In seinem neusten Dokumentarfilm lotet Urs Graf Grenzen aus: die körperlichen Grenzen seiner Protagonisten, seine eigenen, aber auch die des Dokumentarfilms, wenn es darum geht, die Wirklichkeit filmisch zu erfassen. Das macht diesen eher nüchternen Film so reich. Er beginnt gleich mit einer Absage: Sobald sie wieder einen guten Tag habe, werde sie sich melden, um mit den Aufnahmen anzufangen, schreibt die Malerin Cristina Fessler. Sie ist die grosse Abwesende in diesem berührenden Kollektivkünstlerporträt. Ihre schwere Krankheit wird es nicht zulassen, dass sie vor ihrem Tod nochmals vor die Kamera tritt. Eine kurze Aufnahme zu Beginn zeigt sie beim Malen, sie hat eine neue Methode gefunden, um trotz fortschreitender Lähmungen weiterhin arbeiten zu können.

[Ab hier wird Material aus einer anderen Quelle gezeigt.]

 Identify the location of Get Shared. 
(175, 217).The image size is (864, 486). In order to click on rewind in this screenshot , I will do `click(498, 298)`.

Der Wunsch und Drang, kreativ zu sein, verlässt auch die anderen Protagonisten nicht, obwohl die Kräfte teilweise fast ganz nachlassen und die Abhängigkeit von anderen gross wird. Sie alle hoffen auf gute Tage. Die anderen, das sind die Plastiker und Maler Boris Mlosch, Renate Flury, Daniel Pestel und Schang Hutter.
In der ersten Einstellung folgt die Kamera einem Kiesweg entlang einer Autobahn, es ist die langsame Spur, auf der man in einem Höllentempo überholt wird. Der Tag ist trüb, der Nebel hüllt die Landschaft in ein beinahe undurchdringliches Weiss. Grafs Kamera bannt diese Unwirtlichkeit jedoch in poetische Bilder, in denen die Reduktion aufs Wesentliche visuell besticht. Nur noch das Nahe ist erkennbar. In den Bildern wirkt diese Schlichtheit absichtsvoll und schafft einen fast zu schönen Echoraum für das Schicksal jener porträtierten Künstlerinnen und Künstler, für die die Reduktion unfreiwillig und schmerzlich ist.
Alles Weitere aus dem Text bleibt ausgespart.